В саду трактира, окутанные серо-желтым дымом плохих сигар военной поры, сражались любители ската, и сражения эти по накалу страстей ничем не отличались от довоенных. Участвовал в них и мой дедушка в бытность свою городским картежником. Порой дед с бабкой ездили туда по воскресеньям после обеда и брали меня с собой. Единым духом управившись с пирожным военного времени, я слонялся по живописной Парме, где была маленькая-премаленькая долина, по которой текла крошечная речушка. На отмели, именуемой бродом, деревенские жители черпали воду для скотины и для поливки, а я встретил там девочку-школьницу.

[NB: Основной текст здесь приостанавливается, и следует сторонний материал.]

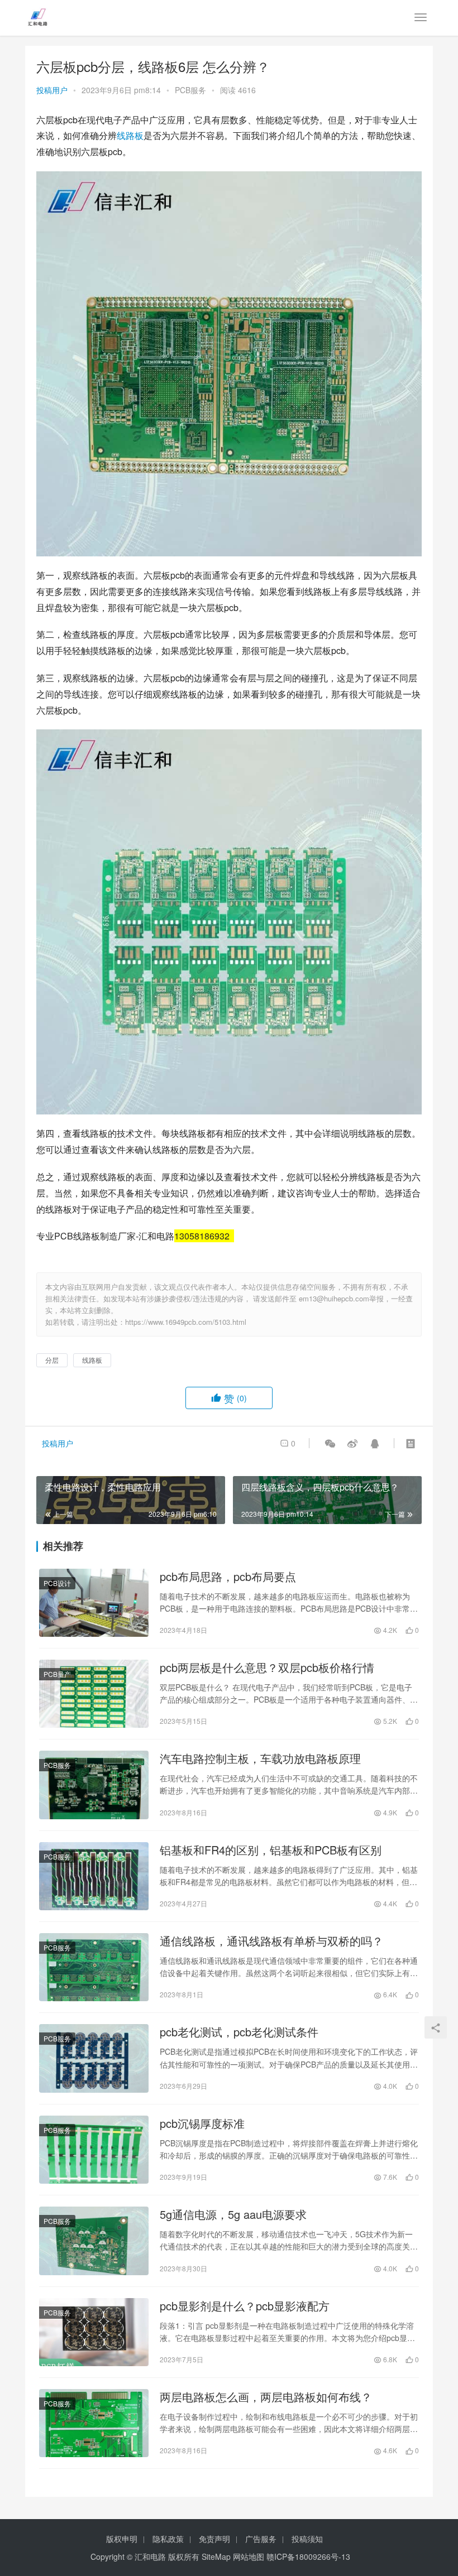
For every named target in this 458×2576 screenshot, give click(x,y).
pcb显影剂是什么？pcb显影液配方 (245, 2306)
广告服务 (260, 2539)
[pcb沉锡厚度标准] (94, 2150)
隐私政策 (168, 2539)
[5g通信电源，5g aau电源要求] (94, 2241)
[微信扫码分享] (330, 1443)
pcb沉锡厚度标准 (202, 2123)
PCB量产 (57, 1674)
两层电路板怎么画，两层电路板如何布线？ (266, 2397)
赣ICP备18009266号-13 (308, 2556)
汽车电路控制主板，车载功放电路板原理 (260, 1758)
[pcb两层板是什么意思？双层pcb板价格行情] (94, 1694)
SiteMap (216, 2556)
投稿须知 (307, 2539)
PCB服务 (190, 89)
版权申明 (121, 2539)
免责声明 (214, 2539)
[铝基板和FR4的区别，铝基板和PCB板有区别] (94, 1876)
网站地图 (248, 2556)
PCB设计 (57, 1583)
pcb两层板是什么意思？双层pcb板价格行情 (267, 1667)
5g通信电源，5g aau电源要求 (233, 2214)
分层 (52, 1359)
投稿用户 (52, 89)
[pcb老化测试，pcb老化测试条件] (94, 2058)
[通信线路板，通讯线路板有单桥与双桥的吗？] (94, 1967)
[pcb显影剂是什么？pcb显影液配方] (94, 2332)
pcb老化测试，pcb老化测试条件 (239, 2032)
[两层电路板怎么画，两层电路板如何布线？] (94, 2423)
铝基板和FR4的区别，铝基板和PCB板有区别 (270, 1850)
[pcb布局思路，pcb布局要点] (94, 1603)
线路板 (130, 135)
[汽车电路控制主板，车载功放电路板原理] (94, 1785)
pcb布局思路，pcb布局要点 (228, 1576)
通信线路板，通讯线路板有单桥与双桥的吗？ (271, 1941)
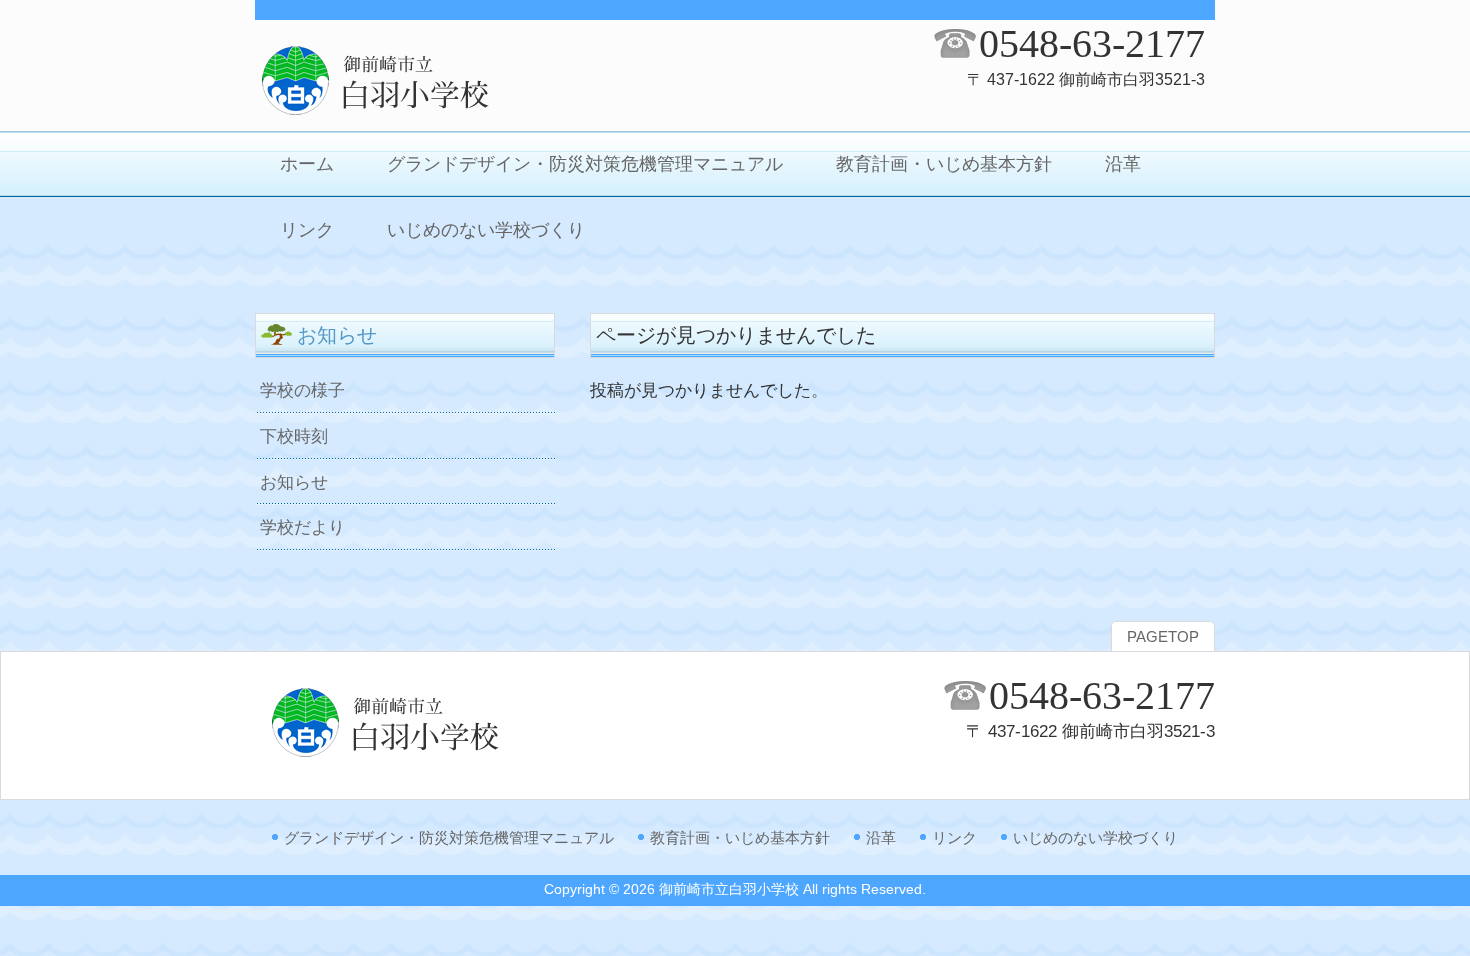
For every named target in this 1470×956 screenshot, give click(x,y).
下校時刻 (294, 436)
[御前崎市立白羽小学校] (415, 111)
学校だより (302, 527)
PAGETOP (1163, 637)
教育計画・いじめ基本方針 (740, 837)
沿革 (881, 837)
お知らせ (294, 482)
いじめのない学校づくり (1095, 837)
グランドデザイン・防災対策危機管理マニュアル (449, 837)
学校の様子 (302, 390)
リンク (954, 837)
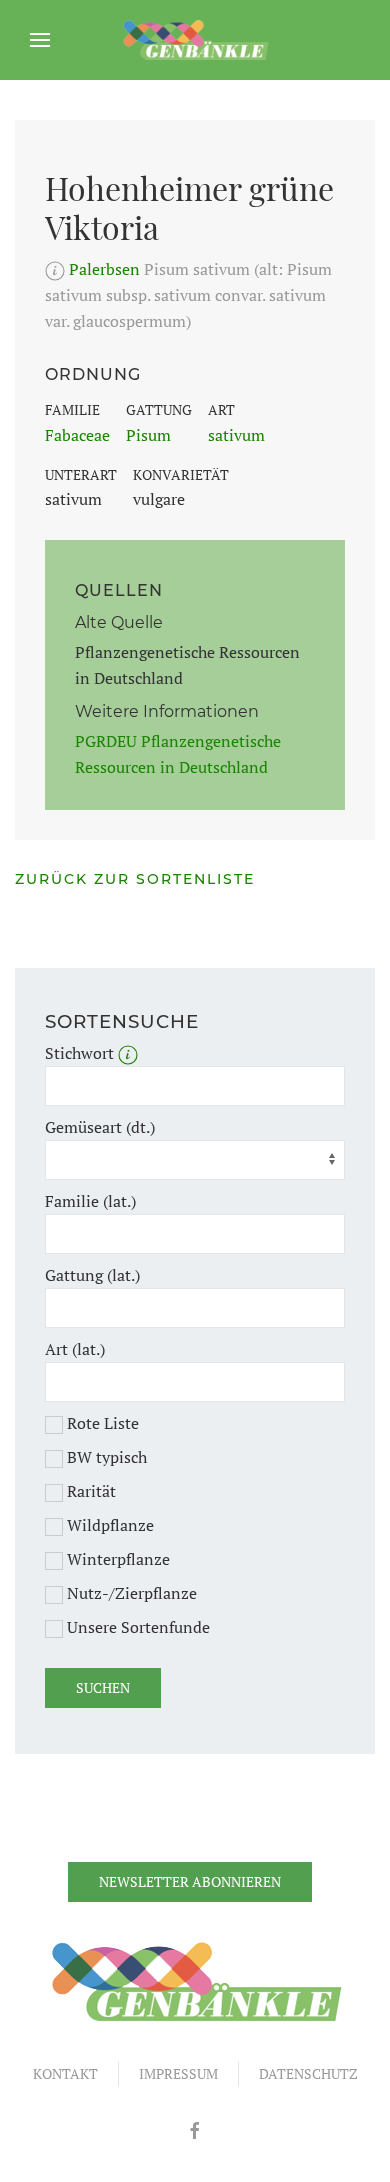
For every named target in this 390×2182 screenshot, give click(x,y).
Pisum (148, 435)
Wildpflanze (108, 1525)
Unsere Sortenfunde (136, 1627)
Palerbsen (104, 269)
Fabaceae (77, 435)
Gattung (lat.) (92, 1275)
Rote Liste (101, 1423)
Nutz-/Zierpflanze (130, 1593)
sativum (236, 435)
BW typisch (105, 1457)
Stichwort (81, 1053)
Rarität (89, 1491)
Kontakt (65, 2073)
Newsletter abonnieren (190, 1881)
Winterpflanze (116, 1559)
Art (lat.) (75, 1349)
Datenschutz (308, 2073)
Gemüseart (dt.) (100, 1127)
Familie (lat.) (90, 1201)
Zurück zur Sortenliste (135, 879)
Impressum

Она была смуглая, черноволосая, она босиком стояла в воде, набирала полный кувшин, а потом переливала из него воду в бочонок, который стоял на тележке. Так как я по своей привычке, сохранившейся у меня до сей поры, все пялился и пялился, девочка сама заговорила со мной, и доверчивость, с которой она подошла ко мне, привела к тому, что я немедля признал ее самой красивой девочкой из всех когда-либо мною встреченных. Это радостное и быстрое приятие людей, которые доверчиво идут мне навстречу и заводят со мной разговор, сохранилось у меня по сей день.
Девочка из пармского ручья спросила, как меня зовут, пришла в восторг от моего имени и начала играть со мной в прятки. Мы играли, мы искали друг дружку, и теряли друг дружку, и были счастливы, когда находили друг дружку, и обнимались на радостях, и снова понарошку огорчались, если не могли друг дружку найти.